What to work on ▸ Each entry needs to be restated exactly as written.

Supplied entries ▸
Start of Block
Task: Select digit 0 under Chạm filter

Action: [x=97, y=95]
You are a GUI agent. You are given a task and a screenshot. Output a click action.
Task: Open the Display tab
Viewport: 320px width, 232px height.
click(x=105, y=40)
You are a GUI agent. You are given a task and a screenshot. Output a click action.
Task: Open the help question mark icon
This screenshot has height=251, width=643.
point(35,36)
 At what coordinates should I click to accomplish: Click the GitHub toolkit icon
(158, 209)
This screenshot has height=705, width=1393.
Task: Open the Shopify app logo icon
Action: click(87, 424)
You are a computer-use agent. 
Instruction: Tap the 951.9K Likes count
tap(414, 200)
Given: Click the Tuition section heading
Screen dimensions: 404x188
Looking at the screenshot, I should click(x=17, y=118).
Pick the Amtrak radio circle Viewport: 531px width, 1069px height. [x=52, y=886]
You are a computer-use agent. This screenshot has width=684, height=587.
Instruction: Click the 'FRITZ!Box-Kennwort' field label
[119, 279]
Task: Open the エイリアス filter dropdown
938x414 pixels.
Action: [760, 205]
End of Block
The answer ▸
Task: Select digit 0 under Chạm filter

Action: [x=97, y=95]
You are a GUI agent. You are given a task and a screenshot. Output a click action.
Task: Open the Display tab
Viewport: 320px width, 232px height.
click(x=105, y=40)
You are a GUI agent. You are given a task and a screenshot. Output a click action.
Task: Open the help question mark icon
This screenshot has height=251, width=643.
point(35,36)
 At what coordinates should I click to accomplish: Click the GitHub toolkit icon
(158, 209)
This screenshot has height=705, width=1393.
Task: Open the Shopify app logo icon
Action: click(87, 424)
You are a computer-use agent. 
Instruction: Tap the 951.9K Likes count
tap(414, 200)
Given: Click the Tuition section heading
Screen dimensions: 404x188
Looking at the screenshot, I should click(x=17, y=118).
Pick the Amtrak radio circle Viewport: 531px width, 1069px height. [x=52, y=886]
You are a computer-use agent. This screenshot has width=684, height=587.
Instruction: Click the 'FRITZ!Box-Kennwort' field label
[119, 279]
Task: Open the エイリアス filter dropdown
938x414 pixels.
Action: [760, 205]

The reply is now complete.